Live music has been dying in pubs for years because people are choosing not to go, and dance or watch a band on sticky carpet. Careers have been launched in these pubs, and if we no longer have live music (it is a cost to the pub of course), then we have an homogenous music industry where everything is electronic and nothing sounds authentic anymore.
Low cost, late night socialisation spaces already exist - local cafes are open later, community spaces are open, homes are open. The growth of non or low alcohol spirits, beers and wines mean the non drinker is now better catered for than at any other time in our colonial past. These options will find their way into the local watering hole, and if they haven’t yet, ask. The pub owner would much rather have you there drinking something you like and want. Oh and just for the record, lemon, lime and bitters should be made with fresh lime, soda water, squash and generous drops of (alcoholic) angostura bitters.
Eventually, because we have all found well lit, quiet alternatives with non alcoholic beverages and board games, the pub is forced to shut its doors and the only people who can buy it are developers.
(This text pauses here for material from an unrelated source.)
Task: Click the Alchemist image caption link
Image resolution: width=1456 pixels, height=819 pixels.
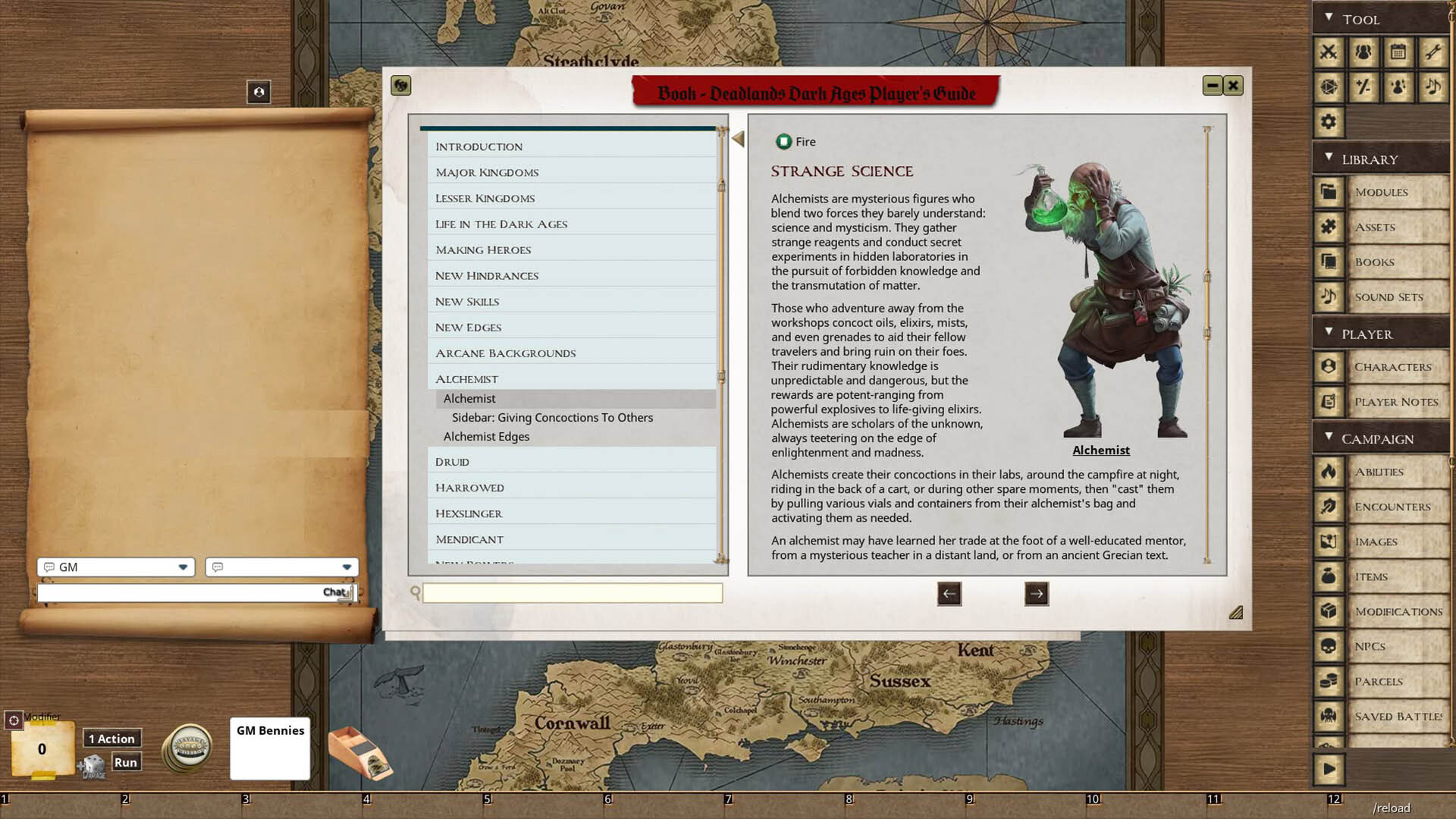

The pub either becomes another apartment block or sits, empty and forlorn in the street where once a population bustled and talked inside its doors and out, another example of urban decay.
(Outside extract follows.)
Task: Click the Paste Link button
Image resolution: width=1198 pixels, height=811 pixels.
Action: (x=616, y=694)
These are economic factors. There are social factors, particularly for those who find the pub as their place to meet and make friends, for the lonely to potentially find a pal or a partner or make a new connection which can bring something to their life. Pubs, especially those in regional or rural towns are the place where communities gather in a disaster. How many bushfire, flood and drought recoveries have been and will continue to be led by the local pub?
I understand there are times we dont want to or cannot drink. But destroying an entire industry and hundreds of livelihoods because you feel a bit left out at the pub is not the answer. In these most parlous of times, our pubs and small bars need us now, more than ever. I challenge you to go out, have a drink or a meal at your local pub and support the hundreds of people, families and organisations which rely on its very existence. Once we’ve lived through this, lets all go to the pub!
Pete Dillon has had a 35+ year career either in or aligned to hospitality, is the owner of Scoffer Consulting and is the cofounder of Fearless Collective, a Melbourne based marketing, brand and communications group.